Ford, whose philosophy is based on low prices and big volume, took his time shopping for his 50,000 tons. For weeks he dangled the bait until big time steelmen forgot that the price of 1,000,000 tons was at stake, enough to keep U. S. continuous rolling mills busy for more than a month, while 50,000 tons add up to a couple of days' work.* By October 1, steelmen were in a competitive lather.
Then Ford bought his 50,000 tons, at $4 a ton below what steelmen quickly realized had been the price, but was the price no more. There started a week's orgy of price cutting. Steel price quotations fell as rapidly as stock quotations on a Hitler-speech day. The independents (staying in the black) offered to lay steel down in Detroit for $8 a ton less than the U. S. Steel Corporation, and the U. S. Steel Corporation (going into the red) met the cut. Little Steel's Girdler and Big Steel's Stettinius traded punches till both were sorry.

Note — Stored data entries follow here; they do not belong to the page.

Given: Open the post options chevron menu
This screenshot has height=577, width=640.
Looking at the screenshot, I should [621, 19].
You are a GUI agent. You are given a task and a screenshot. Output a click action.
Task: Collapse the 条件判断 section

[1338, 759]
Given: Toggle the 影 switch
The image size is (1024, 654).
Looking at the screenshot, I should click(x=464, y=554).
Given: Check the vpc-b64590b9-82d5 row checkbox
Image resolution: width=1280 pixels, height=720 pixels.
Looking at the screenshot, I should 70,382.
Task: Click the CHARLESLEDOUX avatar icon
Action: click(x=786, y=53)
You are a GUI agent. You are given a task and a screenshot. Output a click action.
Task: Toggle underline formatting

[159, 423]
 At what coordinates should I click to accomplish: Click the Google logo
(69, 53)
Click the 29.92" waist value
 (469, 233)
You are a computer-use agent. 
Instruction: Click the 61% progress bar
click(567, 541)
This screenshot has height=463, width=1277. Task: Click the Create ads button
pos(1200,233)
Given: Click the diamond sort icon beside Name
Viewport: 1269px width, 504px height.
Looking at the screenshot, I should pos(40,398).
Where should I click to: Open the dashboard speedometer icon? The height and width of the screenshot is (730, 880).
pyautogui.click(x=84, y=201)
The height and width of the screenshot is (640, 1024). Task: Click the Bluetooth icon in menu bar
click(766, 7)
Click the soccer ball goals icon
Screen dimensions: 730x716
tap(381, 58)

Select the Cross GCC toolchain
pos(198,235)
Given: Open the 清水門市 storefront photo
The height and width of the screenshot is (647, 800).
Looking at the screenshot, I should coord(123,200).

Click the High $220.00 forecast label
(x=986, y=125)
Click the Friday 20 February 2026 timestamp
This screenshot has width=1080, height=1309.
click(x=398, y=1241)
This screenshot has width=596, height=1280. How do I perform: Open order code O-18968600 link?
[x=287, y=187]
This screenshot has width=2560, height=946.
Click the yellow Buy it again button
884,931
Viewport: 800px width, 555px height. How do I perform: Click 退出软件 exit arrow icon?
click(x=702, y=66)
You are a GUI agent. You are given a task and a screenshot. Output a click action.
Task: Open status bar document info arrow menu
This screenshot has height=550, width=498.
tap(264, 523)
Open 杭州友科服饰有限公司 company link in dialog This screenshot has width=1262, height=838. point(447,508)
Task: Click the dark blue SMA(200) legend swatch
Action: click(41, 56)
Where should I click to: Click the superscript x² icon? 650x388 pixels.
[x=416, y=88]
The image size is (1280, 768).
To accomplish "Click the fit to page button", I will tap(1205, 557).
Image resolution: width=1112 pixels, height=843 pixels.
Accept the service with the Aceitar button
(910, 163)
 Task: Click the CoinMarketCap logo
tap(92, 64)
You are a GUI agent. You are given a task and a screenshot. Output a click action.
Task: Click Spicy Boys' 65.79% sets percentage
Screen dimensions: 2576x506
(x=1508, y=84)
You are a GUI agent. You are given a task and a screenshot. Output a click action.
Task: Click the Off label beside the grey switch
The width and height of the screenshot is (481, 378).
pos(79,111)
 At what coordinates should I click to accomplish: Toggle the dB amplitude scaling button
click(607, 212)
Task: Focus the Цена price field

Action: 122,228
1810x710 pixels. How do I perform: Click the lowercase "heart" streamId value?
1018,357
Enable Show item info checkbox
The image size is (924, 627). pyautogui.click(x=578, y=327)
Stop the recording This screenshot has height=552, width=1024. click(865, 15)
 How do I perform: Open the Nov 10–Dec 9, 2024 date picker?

A week later, when it was all over, Big & Little Steel were yoked to a new price structure at $50.51 instead of $56.27 a ton and they had enough orders for five months of operations at 50% of capacity. Their week of war had sold not just 1,000,000 tons to feed Detroit from October through Christmas, but something like 2,000,000 tons--enough to tide auto production over until the 1939 model year was nearly over. Result: the 1939 model cars were about $25 cheaper than the 1938, and $10 of that cut was put up by the steelmen.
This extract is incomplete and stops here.